Submitted to: Mining History Association Meeting
Publication Type: Proceedings
Publication Acceptance Date: 5/1/2001
Publication Date: 6/25/2001
Citation: Interpretive Summary: This paper summarizes a pilot-scale test of in site remediation of mine wastes using biosolids plus limestone, a method developed by USDA and cooperators, and tested at several locations before this larger scale test near Leadville, CO. Mine wastes had been dispersed along the Arkansas River below Leadville, CO, and had become barren due to oxidation of metal sulfides. Using locally available materials, a test was established. After one year, measures of the effectiveness of the remediation were undertaken in the laboratory and field. The untreated mine waste was very highly metal contaminated, and very acidic; ryegrass was killed by Zn phytotoxicity during germination, but on the treated tailings, the ryegrass grew well.
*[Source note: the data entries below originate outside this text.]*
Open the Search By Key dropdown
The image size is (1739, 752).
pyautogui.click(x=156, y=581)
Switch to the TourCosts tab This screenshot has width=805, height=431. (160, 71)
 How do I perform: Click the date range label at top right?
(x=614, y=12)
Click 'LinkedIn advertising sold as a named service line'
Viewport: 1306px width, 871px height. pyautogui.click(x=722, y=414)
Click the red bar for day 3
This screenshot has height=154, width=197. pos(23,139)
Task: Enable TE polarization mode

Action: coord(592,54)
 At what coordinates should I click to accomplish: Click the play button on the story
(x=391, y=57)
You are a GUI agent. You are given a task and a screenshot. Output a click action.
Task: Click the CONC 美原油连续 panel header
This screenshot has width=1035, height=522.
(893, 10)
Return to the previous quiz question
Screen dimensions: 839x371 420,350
Earthworm toxicity testing showed that earthworms died on the untreated tailings, but survived and grew on the treated tailings. Soil microbial testing showed that populations remained low but still much improved on the treated tailings. The test of the effectiveness of the biosolids plus limestone remediation method was applied to a 4.5 ha previously barren site. Effective vegetative cover was established. Forages growing on the site would be safe for consumption by wildlife and livestock. Concern remained about possible risk to earthworm consuming small mammals, but it was not possible to test for this risk in the present test. Thus further studies are needed to support full application of the new green remediation technology.
Technical Abstract: The US-EPA has been evaluating emerging cost-effective green engineering solutions, such as the U.S. Department of Agriculture (USDA) developed applications of biosolids plus limestone equivalent to large area metals mining sites. A site in Leadville, CO, was characterized by discrete 0.5-1.0 ha parcels of fluvial mine tailings deposits along the embankment of the Upper Arkansas River. The contaminants of concern in the tailings were zinc, lead, cadmium, copper and manganese, with zinc concentrations from 50,000 to 100,000 mg/kg dry soil. A 4.5 ha pilot demonstration project mixed 224 t/ha biosolids with 224 t/ha limestone, and incorporated the remedial mix using heavy equipment. After one year, the Environmental Response Team evaluated changes in the physical, chemical, biological and toxicological characteristics of the soil through metals analysis, agronomic assessment, assessment of soil microbial community structure and function, and rye grass and earthworm toxicity testing. The results showed that the effectiveness of biosolids application for remediating large area base metals mining sites in not perfect, but is an encouragingly positive and cost-effective remedial alternative for future large area mining-related Superfund Sites. More care is required in selecting alternative low cost liming agents so that they have small particle size and rapid reaction rates needed to achieve rapid revegetation.